To jeden z tych mglistych dni, z których okolica między równiną Padu a górami prowincji Emilia Romagna słynie tak samo, jak ze sportowych samochodów. Dopiero po chwili zdaję sobie sprawę, że to wyjątkowa chwila – właśnie siedzę w pierwszym całkowicie elektrycznym Maserati w 75-letniej historii tej marki. Na dodatek, to nie tylko Maserati z elektrycznym napędem, ale też model skonstruowany na nowej płycie podłogowej STLA, na której w przyszłości mają powstawać duże modele koncernu Stellantis z różnymi rodzajami napędu. Przedprodukcyjny Granturismo Folgore nie może jednak ujawnić nam wszystkiego, dlatego jego kokpit zasłonięto czarnymi matami i zabroniono fotografować wnętrze.
Skoro już jednak jestem w środku, próbuję rzucić okiem za zasłonę. Dwa duże ekrany, tylko kilka tradycyjnych włączników, cyfrowe wskaźniki za kierownicą – stylistyka i rozmieszczenie przyrządów do obsługi auta przypominają te z Maserati Grecale. To akurat nie dziwi, bo platforma STLA Large w dużym stopniu została oparta na płycie podłogowej Giorgio stosowanej przez koncern Fiata, którą wykorzystano w Maserati Grecale czy Alfach Romeo Stelvio i Giulia.

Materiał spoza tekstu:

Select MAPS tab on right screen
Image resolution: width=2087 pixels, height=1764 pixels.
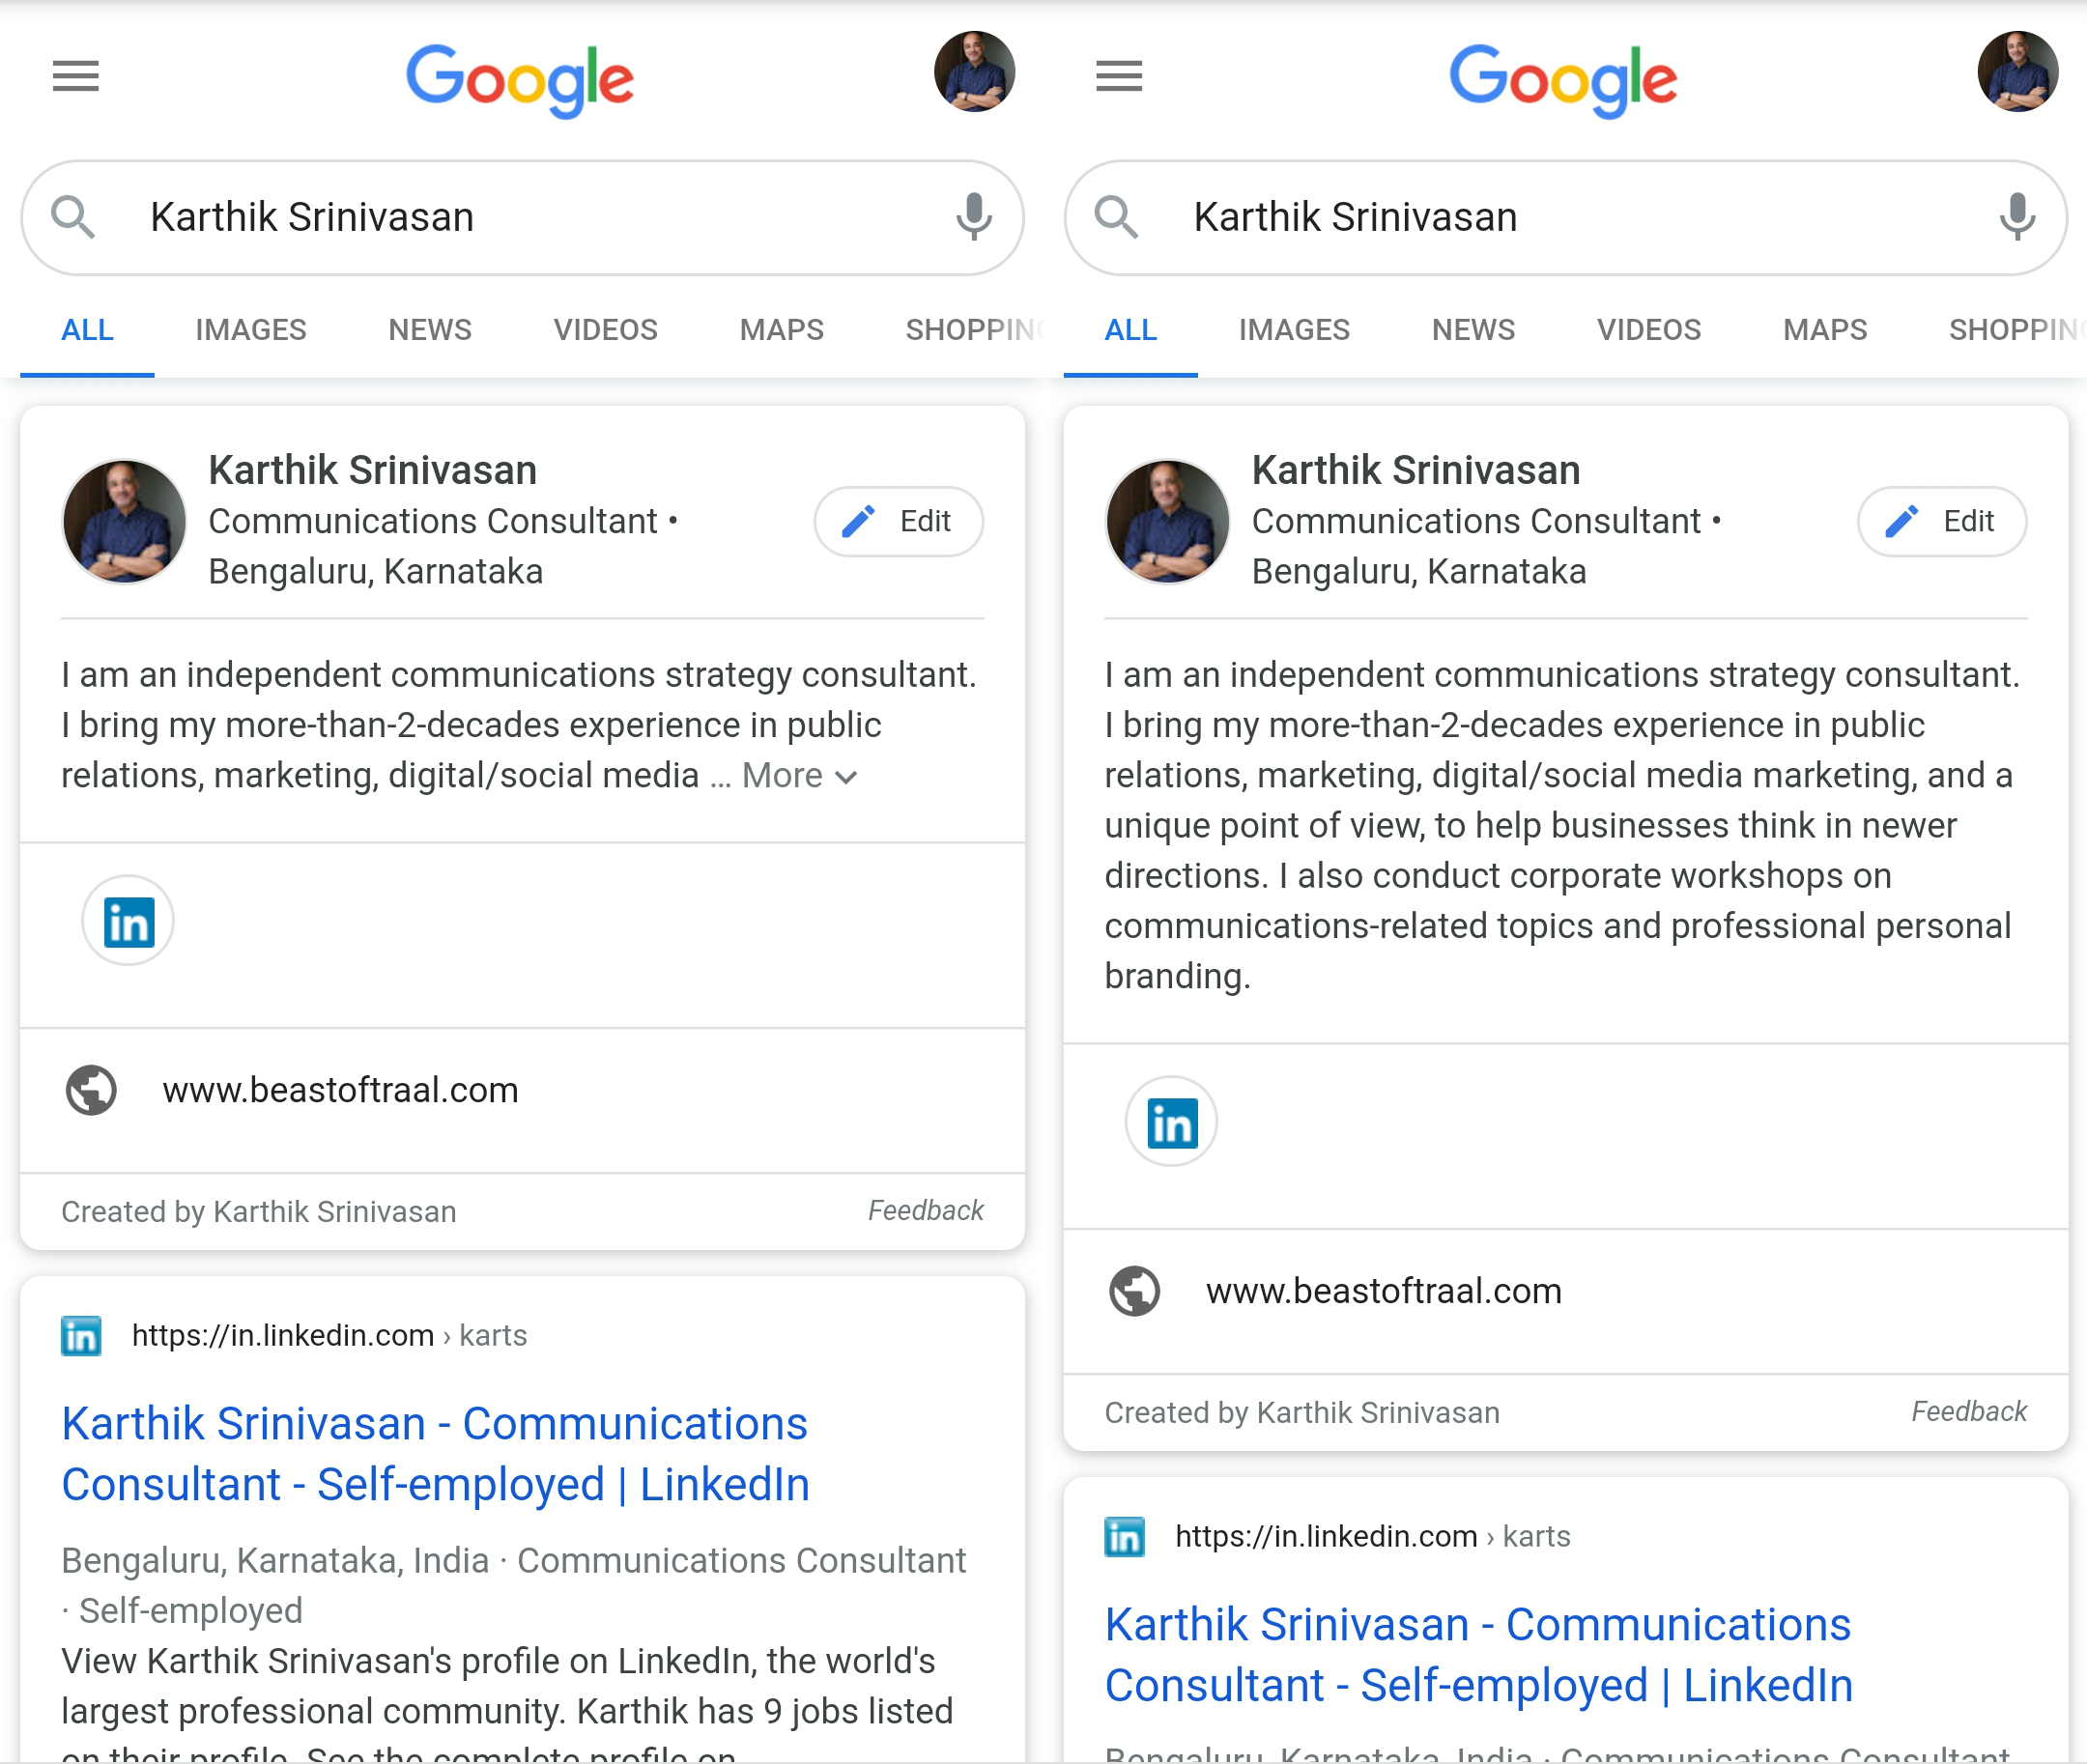pos(1825,330)
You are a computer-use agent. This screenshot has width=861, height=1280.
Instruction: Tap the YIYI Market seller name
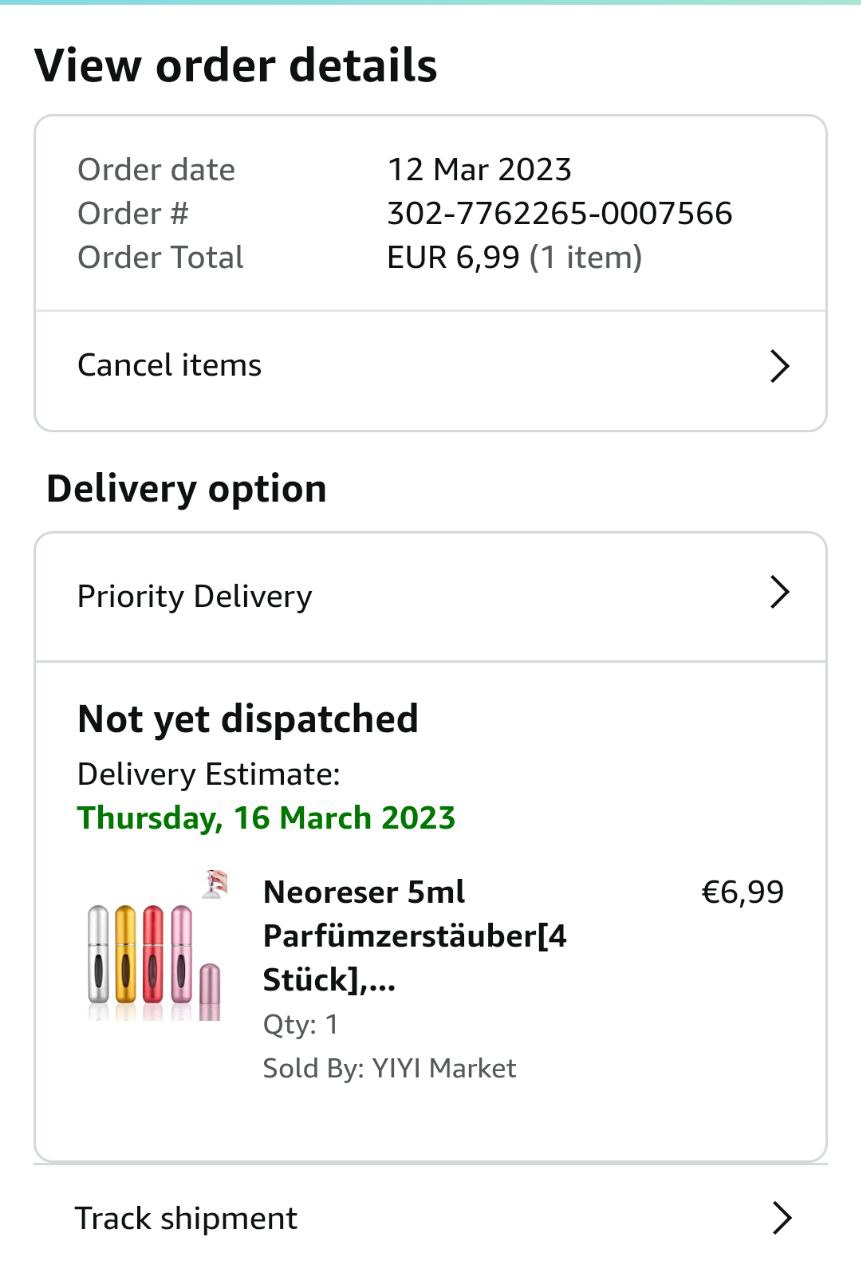click(444, 1068)
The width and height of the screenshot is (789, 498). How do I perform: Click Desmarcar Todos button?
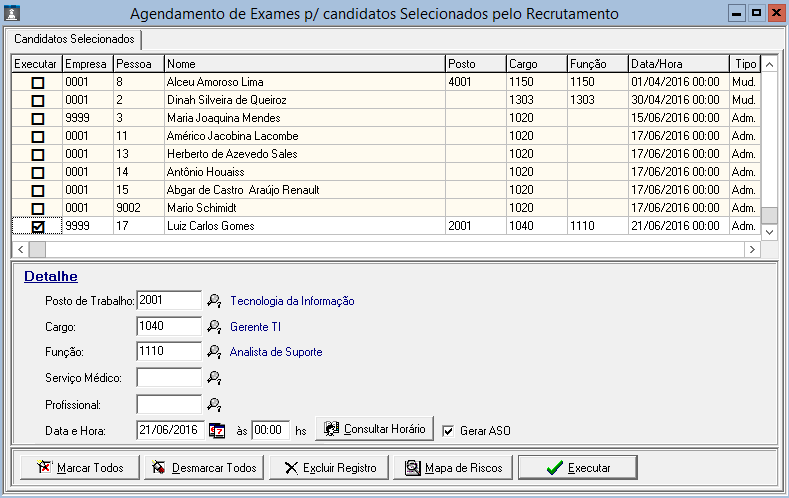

Maserati Granturismo Folgore: będzie zabawa
Za kierownicą Folgore zasiada najpierw główny inżynier tego modelu, Davide Danesin. Pokazuje co do czego służy w aucie i opisuje specyfikę toru. Jesteśmy na terenie Autodromo di Modena, małym torze wyścigowym w pobliżu Modeny. Ma długość zaledwie dwóch kilometrów, ale pozwala na znakomitą zabawę, bo są na nim wąskie ciasne zakręty i długie proste, mówi Davide.
Wyjeżdżamy z boksu. Po jednym wolnym i dwóch szybkich okrążeniach wiem już o co chodzi. W każdym razie, tak mi się wydaje. Robi mi się trochę niedobrze, bo Davide jeszcze lepiej wie o co chodzi i wręcz fruwa samochodem nad torem. Elektryczny napęd zapewnia niesamowite przyspieszenie, 560 kW i 1350 Nm wydają się tu raczej niedoszacowane niż przesadzone. Maksymalna moc nie jest przy tym definiowana jako suma mocy trzech silników elektrycznych (łącznie 900 kW), lecz przez ilość energii elektrycznej jaką można maksymalnie pobierać z akumulatora, a która pozwala wygenerować właśnie 560 kW, czyli 762 KM, wyjaśnił mi wcześniej główny inżynier.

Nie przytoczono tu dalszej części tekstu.